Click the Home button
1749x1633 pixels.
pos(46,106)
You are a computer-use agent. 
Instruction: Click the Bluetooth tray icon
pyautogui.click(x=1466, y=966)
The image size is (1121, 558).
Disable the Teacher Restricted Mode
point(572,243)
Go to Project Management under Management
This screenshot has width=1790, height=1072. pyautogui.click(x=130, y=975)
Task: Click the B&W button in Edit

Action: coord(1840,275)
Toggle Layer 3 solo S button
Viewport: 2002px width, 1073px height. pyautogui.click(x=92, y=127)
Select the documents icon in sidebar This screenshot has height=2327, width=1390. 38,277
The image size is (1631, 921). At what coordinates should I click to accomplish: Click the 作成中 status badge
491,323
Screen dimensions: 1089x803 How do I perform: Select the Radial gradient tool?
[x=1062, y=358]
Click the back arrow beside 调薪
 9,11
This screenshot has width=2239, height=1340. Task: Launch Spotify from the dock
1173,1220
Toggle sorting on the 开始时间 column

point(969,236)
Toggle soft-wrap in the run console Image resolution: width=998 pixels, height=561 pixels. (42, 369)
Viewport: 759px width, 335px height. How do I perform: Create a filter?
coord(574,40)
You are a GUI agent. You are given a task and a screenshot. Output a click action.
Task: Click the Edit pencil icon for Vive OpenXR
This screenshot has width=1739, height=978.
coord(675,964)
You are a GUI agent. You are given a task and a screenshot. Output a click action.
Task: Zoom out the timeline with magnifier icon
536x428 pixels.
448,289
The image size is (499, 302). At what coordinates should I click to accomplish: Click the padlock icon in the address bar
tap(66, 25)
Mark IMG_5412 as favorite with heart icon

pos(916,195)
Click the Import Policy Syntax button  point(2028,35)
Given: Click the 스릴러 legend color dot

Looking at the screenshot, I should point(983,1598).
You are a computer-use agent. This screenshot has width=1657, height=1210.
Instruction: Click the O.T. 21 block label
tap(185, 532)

- - - - -

Aim of the exercise
Among the lines of the material, find those holding the word "computer" and return them.

Written answer
You are a computer-use agent. 
You are a computer-use agent. This screenshot has width=1657, height=1210.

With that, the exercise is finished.